Purpose : Primary open-angle glaucoma (POAG) has a strong, multifactorial genetic basis that remains incompletely understood. While hundreds of risk genes have been identified through associative and experimental studies, a considerable percentage of heritability remains unexplained, and prioritizing known risk genes for therapeutic efforts remains challenging. We hypothesized that network-based representation learning could facilitate prioritization of glaucoma risk genes based on protein-protein interactions (PPIs).

■ **Exercise requirements**
(1) Answer these questions about the passage on glaucoma genetics.
(a) What two words describe the genetic basis of primary open-angle glaucoma?
(b) What remains unexplained despite the identification of hundreds of risk genes?
(c) On what is the proposed prioritization of glaucoma risk genes based?
(2) Extend the passage on glaucoma genetics by continuing it after its final sentence.
The source lines are not needed here.

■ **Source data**
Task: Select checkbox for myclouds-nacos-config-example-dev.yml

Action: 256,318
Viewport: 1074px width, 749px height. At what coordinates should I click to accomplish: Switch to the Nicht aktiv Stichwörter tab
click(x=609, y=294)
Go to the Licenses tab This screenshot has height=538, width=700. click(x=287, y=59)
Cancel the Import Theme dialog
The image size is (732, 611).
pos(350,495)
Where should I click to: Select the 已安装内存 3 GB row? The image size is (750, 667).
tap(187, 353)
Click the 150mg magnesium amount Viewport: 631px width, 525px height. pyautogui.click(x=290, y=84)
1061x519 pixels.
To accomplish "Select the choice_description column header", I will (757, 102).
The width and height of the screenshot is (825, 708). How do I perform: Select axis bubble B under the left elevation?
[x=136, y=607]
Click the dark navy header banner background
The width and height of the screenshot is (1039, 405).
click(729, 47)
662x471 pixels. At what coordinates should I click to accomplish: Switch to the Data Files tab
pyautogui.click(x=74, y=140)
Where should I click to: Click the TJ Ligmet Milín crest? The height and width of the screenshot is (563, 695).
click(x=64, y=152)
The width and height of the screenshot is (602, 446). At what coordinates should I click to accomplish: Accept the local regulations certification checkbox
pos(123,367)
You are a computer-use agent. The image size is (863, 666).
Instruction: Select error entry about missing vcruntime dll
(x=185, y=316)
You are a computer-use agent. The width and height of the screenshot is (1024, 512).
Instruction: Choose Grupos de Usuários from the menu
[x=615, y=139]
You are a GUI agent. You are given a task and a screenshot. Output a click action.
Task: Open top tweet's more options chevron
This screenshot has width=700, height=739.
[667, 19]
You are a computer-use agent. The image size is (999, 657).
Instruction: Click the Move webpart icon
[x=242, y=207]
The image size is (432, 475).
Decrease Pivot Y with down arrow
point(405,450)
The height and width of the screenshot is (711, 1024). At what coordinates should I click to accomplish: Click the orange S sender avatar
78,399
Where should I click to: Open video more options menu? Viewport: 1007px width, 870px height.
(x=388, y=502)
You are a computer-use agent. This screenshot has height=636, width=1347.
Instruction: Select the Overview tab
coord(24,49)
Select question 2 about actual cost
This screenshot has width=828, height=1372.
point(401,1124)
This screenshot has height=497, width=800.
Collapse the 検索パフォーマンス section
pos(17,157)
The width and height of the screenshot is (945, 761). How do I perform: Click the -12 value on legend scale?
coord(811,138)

■ **Expected results**
(1)
(a) Strong and multifactorial.
(b) A considerable percentage of heritability.
(c) Protein-protein interactions (PPIs).

(2)
Methods : We obtained high-confidence, literature-derived PPIs from the STRING database (version 11.1) and 294 known POAG risk-associated genes supported by experimental or genome-wide association data from the DisGeNET database (version 7.0). We constructed an unweighted PPI network comprising 12,396 protein-coding genes as vertices and 324,152 PPIs as edges and performed low-dimensional feature learning using the node2vec algorithm. We then trained an L2-regularized logistic regression model on the resulting gene embeddings to classify labeled POAG risk genes using Monte Carlo cross-validation. Model performance was evaluated using the area under the receiver operating characteristic curve (AUC). Pathway analysis on gene prioritization scores was performed using gene set enrichment analysis (GSEA).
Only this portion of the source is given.